Records for the task:

#####

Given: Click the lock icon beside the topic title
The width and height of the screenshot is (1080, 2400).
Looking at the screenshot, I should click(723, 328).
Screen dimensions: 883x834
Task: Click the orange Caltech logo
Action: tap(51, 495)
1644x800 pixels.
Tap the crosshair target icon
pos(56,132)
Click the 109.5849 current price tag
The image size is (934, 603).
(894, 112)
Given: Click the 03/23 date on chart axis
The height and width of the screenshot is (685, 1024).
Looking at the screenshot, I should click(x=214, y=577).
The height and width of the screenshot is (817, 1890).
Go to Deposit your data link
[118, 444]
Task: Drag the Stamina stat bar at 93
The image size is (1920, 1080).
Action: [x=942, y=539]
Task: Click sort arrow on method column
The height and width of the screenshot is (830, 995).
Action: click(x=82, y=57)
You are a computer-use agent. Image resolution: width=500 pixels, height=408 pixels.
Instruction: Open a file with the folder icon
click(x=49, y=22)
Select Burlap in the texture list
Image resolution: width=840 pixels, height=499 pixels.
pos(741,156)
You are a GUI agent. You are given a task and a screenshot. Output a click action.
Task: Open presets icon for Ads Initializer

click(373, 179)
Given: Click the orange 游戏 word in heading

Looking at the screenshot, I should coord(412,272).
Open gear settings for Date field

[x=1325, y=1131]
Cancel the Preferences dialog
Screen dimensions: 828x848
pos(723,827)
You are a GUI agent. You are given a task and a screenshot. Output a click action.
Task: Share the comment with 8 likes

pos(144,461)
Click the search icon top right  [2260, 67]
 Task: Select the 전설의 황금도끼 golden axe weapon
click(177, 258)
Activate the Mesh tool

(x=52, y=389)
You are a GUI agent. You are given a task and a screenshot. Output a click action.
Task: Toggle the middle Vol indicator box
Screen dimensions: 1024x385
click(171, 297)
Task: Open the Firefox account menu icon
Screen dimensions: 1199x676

#####

Problem to work on: An exact copy of the data is needed, running from its first line through the line that holds "You are a computer-use", and nothing beyond that.

Response to this exercise:
Given: Click the lock icon beside the topic title
The width and height of the screenshot is (1080, 2400).
Looking at the screenshot, I should click(723, 328).
Screen dimensions: 883x834
Task: Click the orange Caltech logo
Action: tap(51, 495)
1644x800 pixels.
Tap the crosshair target icon
pos(56,132)
Click the 109.5849 current price tag
The image size is (934, 603).
(894, 112)
Given: Click the 03/23 date on chart axis
The height and width of the screenshot is (685, 1024).
Looking at the screenshot, I should click(x=214, y=577).
The height and width of the screenshot is (817, 1890).
Go to Deposit your data link
[118, 444]
Task: Drag the Stamina stat bar at 93
The image size is (1920, 1080).
Action: [x=942, y=539]
Task: Click sort arrow on method column
The height and width of the screenshot is (830, 995).
Action: click(x=82, y=57)
You are a computer-use agent. Image resolution: width=500 pixels, height=408 pixels.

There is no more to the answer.